Data Retention Laws May Open Up Metadata Access To Civil Court Cases: Have Your Say

Remember the data retention laws that were introduced late last year? It forces telcos to retain metadata on mobile and broadband users for at least two years. The data would assist in criminal and terrorism investigations. Now the Government wants to open the data up to be used for civil lawsuits. It has called for public to comment on the issue. Right before Christmas. Cheeky bastards.

The Attorney-General’s Department (AGD) has opened up a review on data retention laws: “The Attorney-General’s Department is inviting submissions to support a review by the Minister for Communications and the Attorney-General into access to telecommunications data in civil proceedings.”

For those who are still unfamiliar with what metadata is, think of it as data about your data. This could include the name, source of a communication, duration and time of a communication. You can find the full list here. Some people would say that the information is insignificant but privacy experts have warned that you can build up a pretty accurate profile of an individual and their activities based on the metadata. That’s why police and security agencies want to get their hands on it.

There’s already an issue with random Government agencies applying to get access to the metadata that’s being collected (why does the Taxi Services Commission in Victoria want access?). Now the Government is toying with the idea of letting the data be used in civil cases. For example, if a corporation wants to take you to court (for say, copyright infringement?), the metadata an ISP collected on you would be pretty useful it.

If you have concerns about privacy and other implications of potentially expanded data retention laws, have your say before you clock your brain out for the holidays.

The AGD is calling for submissions from the public for the review. You can make your submission here. The deadline is 5.00pm AEDT on Friday 13 January 2017.


  • This is 2012 all over again; Conroy tried to do something similar with the Internet Filter legislation.

    Clearly shows what both sides think of the Australian population.

    • The similarity lies in how ineffective it is to either analyse or block connections based on the naive assumption that people connect directly from their ISP-assigned IP address to the remote sites in question.

    • Data Retention doesn’t show requests to any IP addresses.
      All it records is the IP address you are assigned when you make your connection to your ISP, as well as how long that connection is up.

  • The same ADG that insisted this is for criminal and terrorist investigations… the same ADG who is best buddies with Village Roadshow. This was predictable and should be stopped immediately.
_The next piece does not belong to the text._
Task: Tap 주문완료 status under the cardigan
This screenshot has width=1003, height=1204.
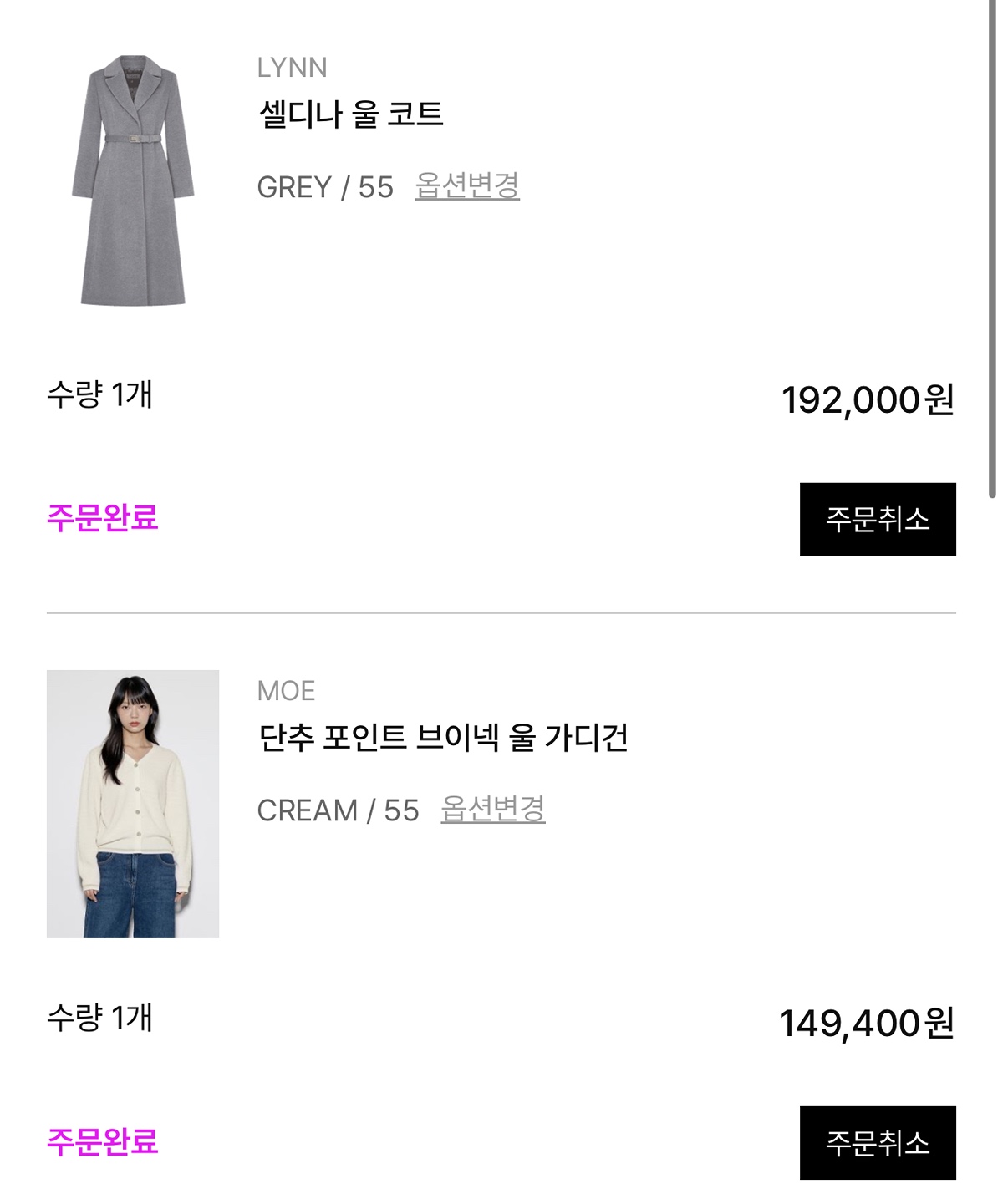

Selling our information to corporations for a political donation and a handshake, Brandis is the lowest form of scum in Australian politics.

  • This will severely degrade the effectiveness of law enforcement in terrorism and major crimes, paranoia of being wrongfully persecuted by corporations and litigious lawyers would proliferate the use of VPNs as a common internet tool… where the effectiveness for it to analyse and time-machine crimes mute especially in spontaneous crimes.

    If the corporation/individual has just cause to persue meta-data, they should file criminal charges and let law enforcement access the meta-data… else this is in direct violation of the original intent of the law and the privacy of individuals.

    All I need to do to get access to your internet history, is sue you and convince a judge I need it. One poorly written court order and I can get 2 years of your internet history for the cost of a lawyer and a day in court… then I can use that to threaten you to pay anything I want.

    • Data Retention has nothing to do with your “internet history”, so, no, you can’t do that.

      • Just because they don’t log URL’s, doesn’t mean they don’t know what sites you’ve been visiting.

        Educate yourself.

        • It’s not data they retain. The Data Retention Act doesn’t require them to retain it.

          So… would they possibly *know* information they don’t keep?